▶ Exercise inputs:
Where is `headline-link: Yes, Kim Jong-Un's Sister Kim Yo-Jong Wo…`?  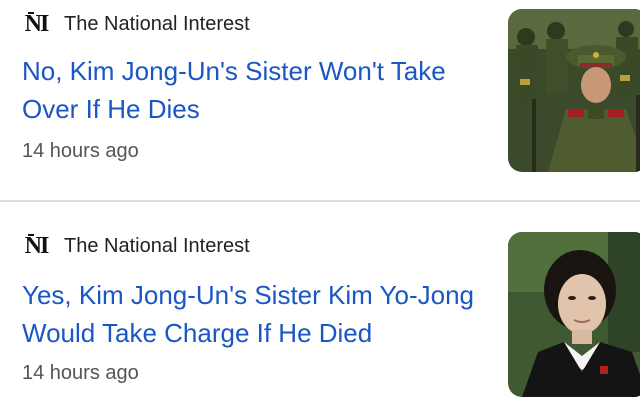
headline-link: Yes, Kim Jong-Un's Sister Kim Yo-Jong Wo… is located at coordinates (252, 314).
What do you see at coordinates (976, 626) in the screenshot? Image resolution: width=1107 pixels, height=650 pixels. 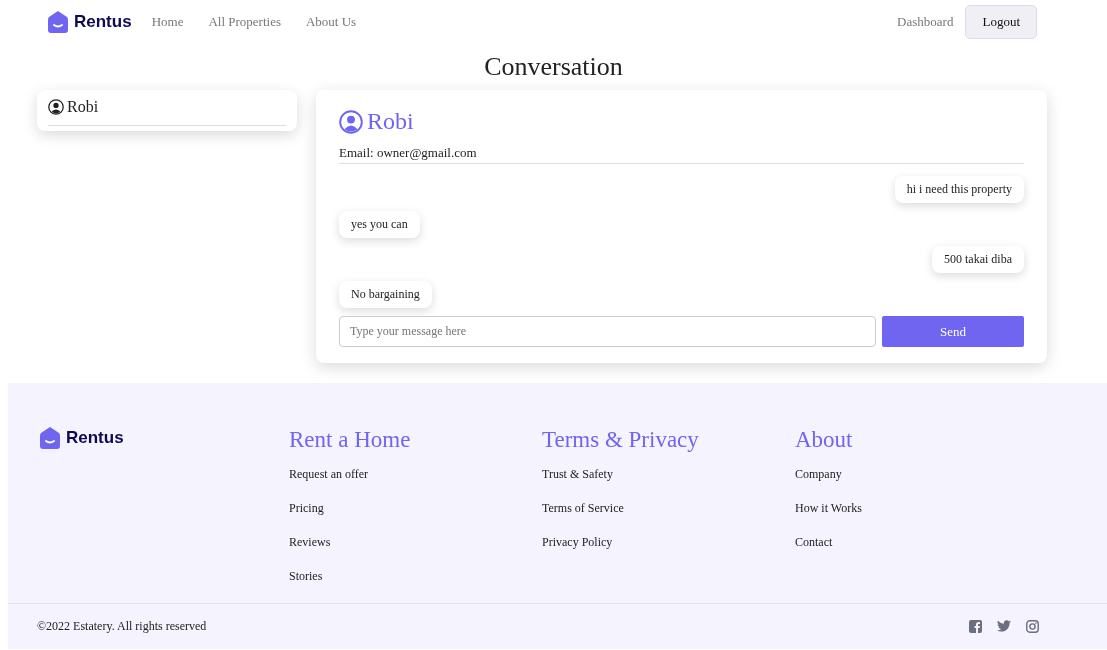 I see `facebook-icon` at bounding box center [976, 626].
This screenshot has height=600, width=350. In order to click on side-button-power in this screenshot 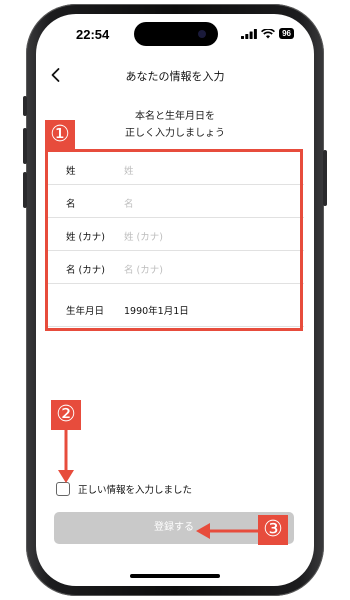, I will do `click(325, 178)`.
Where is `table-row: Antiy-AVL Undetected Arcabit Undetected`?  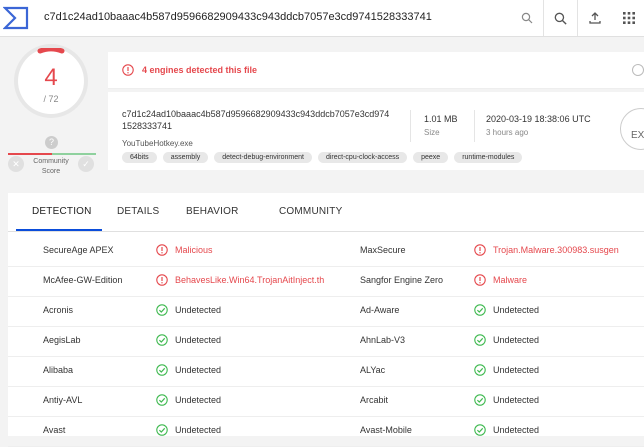
table-row: Antiy-AVL Undetected Arcabit Undetected is located at coordinates (326, 402).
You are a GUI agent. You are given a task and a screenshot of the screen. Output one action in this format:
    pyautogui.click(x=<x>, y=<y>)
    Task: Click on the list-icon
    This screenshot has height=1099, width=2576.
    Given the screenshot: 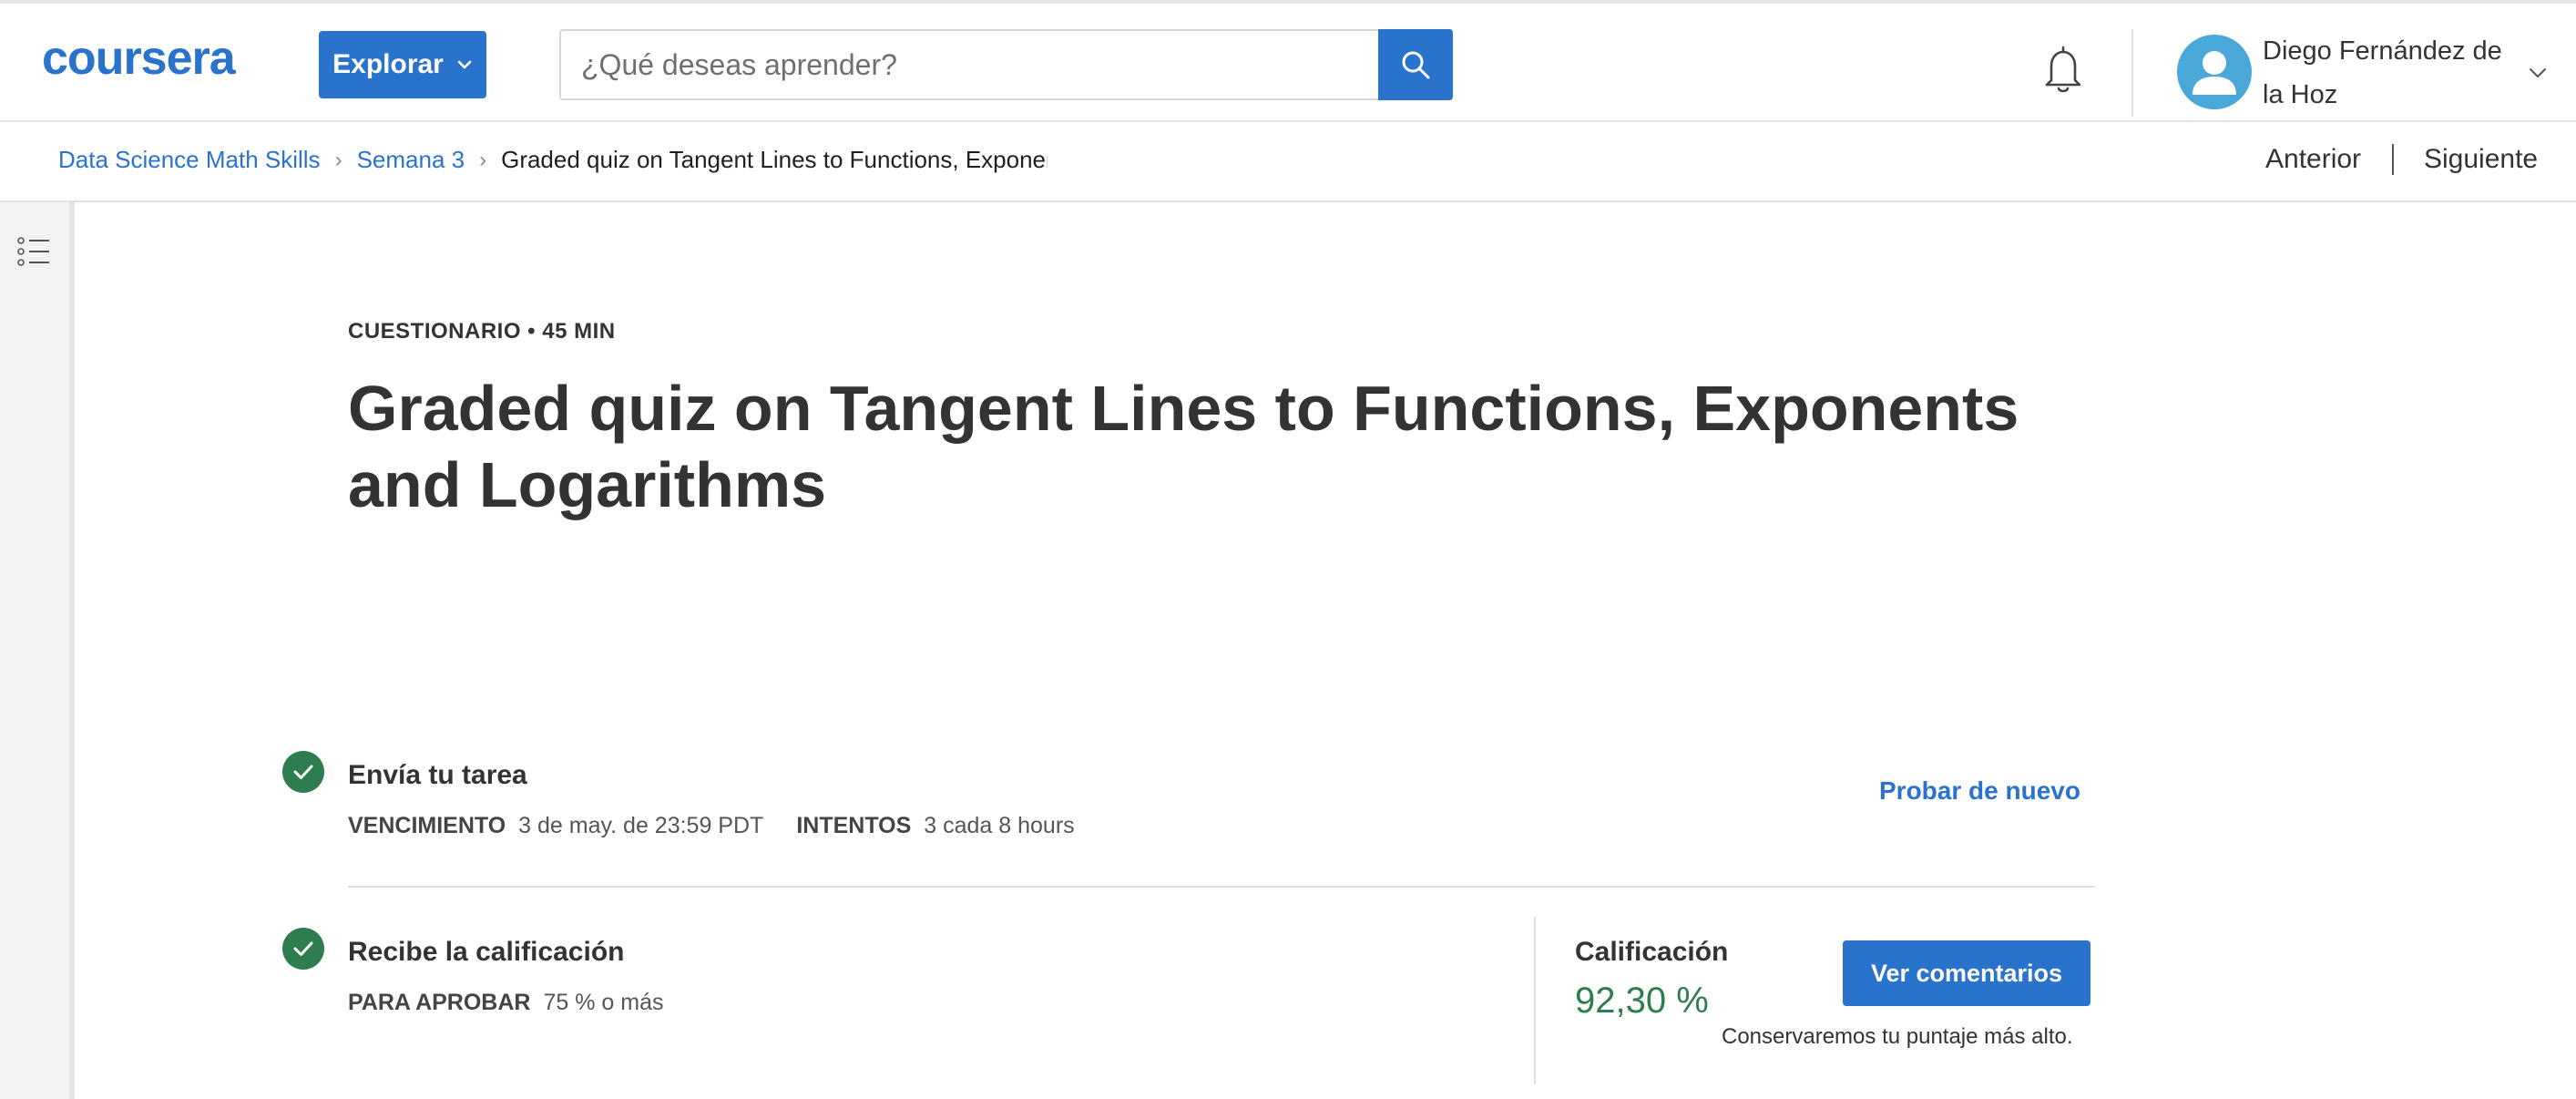 What is the action you would take?
    pyautogui.click(x=34, y=252)
    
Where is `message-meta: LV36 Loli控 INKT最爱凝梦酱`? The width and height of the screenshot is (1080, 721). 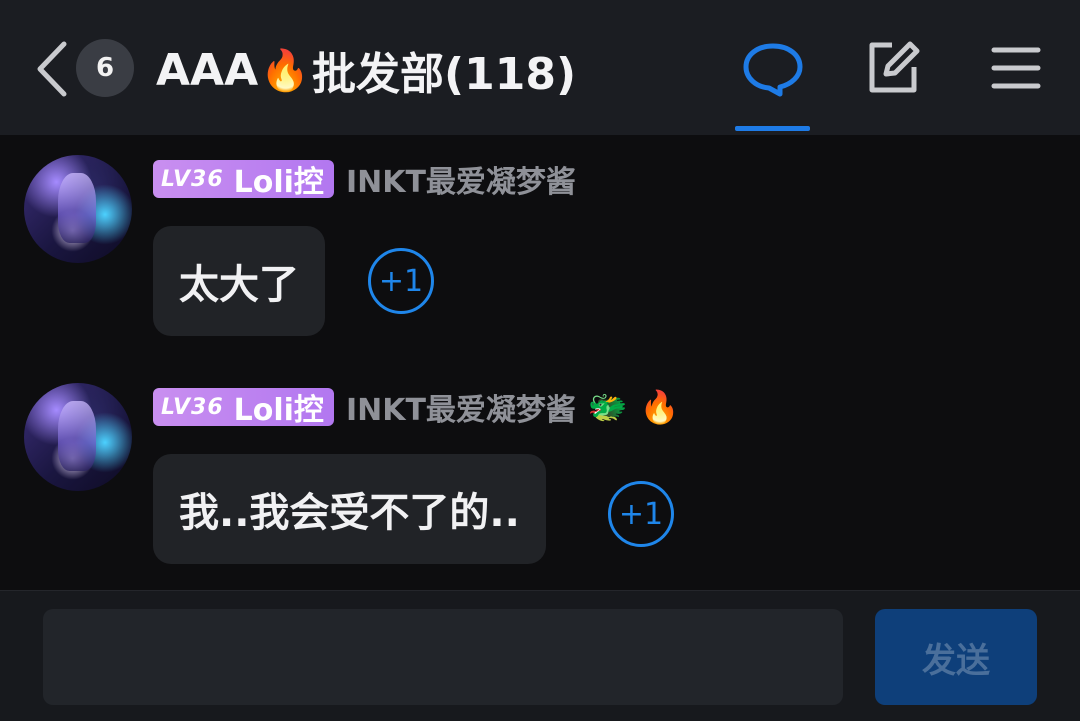 message-meta: LV36 Loli控 INKT最爱凝梦酱 is located at coordinates (364, 179).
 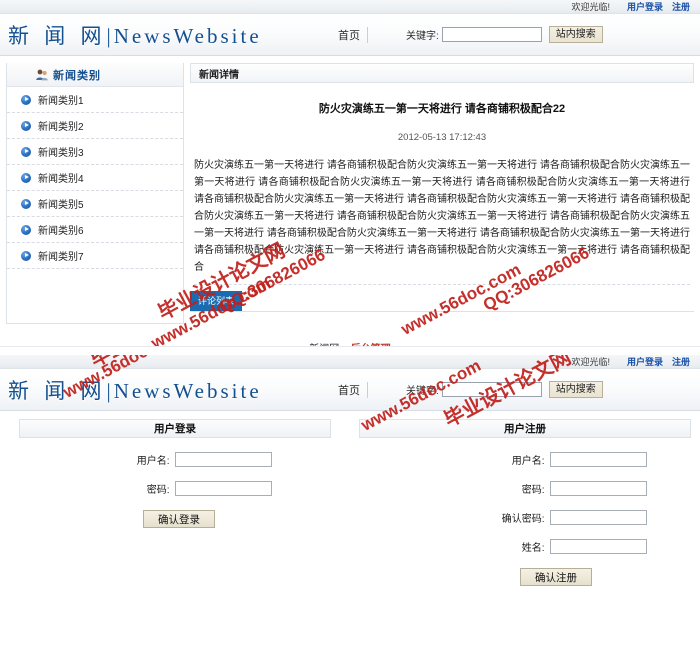 What do you see at coordinates (61, 206) in the screenshot?
I see `sidebar-item-label: 新闻类别5` at bounding box center [61, 206].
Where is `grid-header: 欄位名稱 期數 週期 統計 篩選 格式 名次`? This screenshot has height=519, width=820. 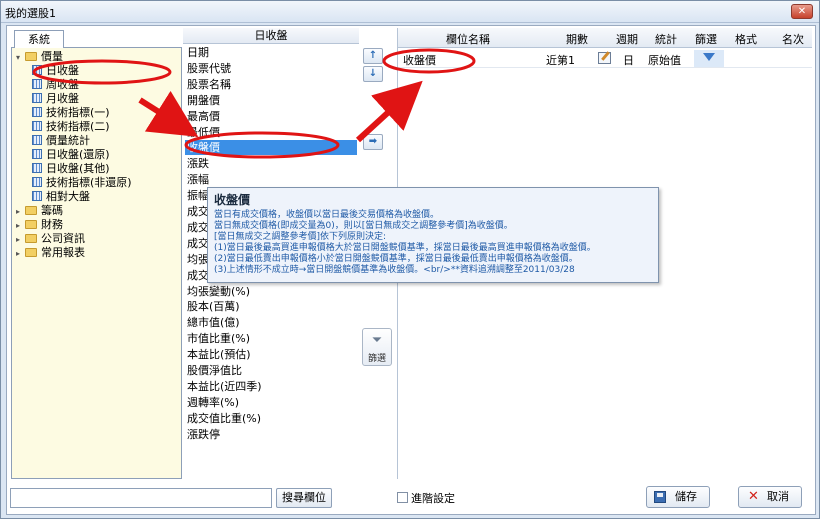
grid-header: 欄位名稱 期數 週期 統計 篩選 格式 名次 is located at coordinates (605, 38).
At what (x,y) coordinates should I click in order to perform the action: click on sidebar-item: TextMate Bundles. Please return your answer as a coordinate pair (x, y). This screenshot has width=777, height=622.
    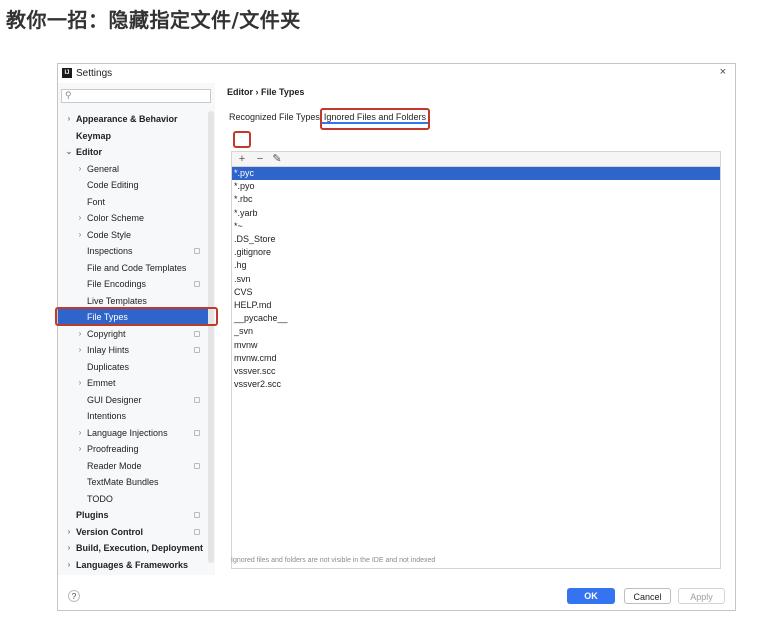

▶ Work request: Write out the listing lines verbatim, beginning at the line that contains "What do you see at coordinates (61, 206)" and continuing through the end of the listing. Omit the pictures from your answer.

▶ Your response:
  What do you see at coordinates (61, 206) in the screenshot?
I see `sidebar-item-label: 新闻类别5` at bounding box center [61, 206].
Where is `grid-header: 欄位名稱 期數 週期 統計 篩選 格式 名次`? This screenshot has height=519, width=820. 
grid-header: 欄位名稱 期數 週期 統計 篩選 格式 名次 is located at coordinates (605, 38).
At what (x,y) coordinates should I click in order to perform the action: click on sidebar-item: TextMate Bundles. Please return your answer as a coordinate pair (x, y). This screenshot has width=777, height=622.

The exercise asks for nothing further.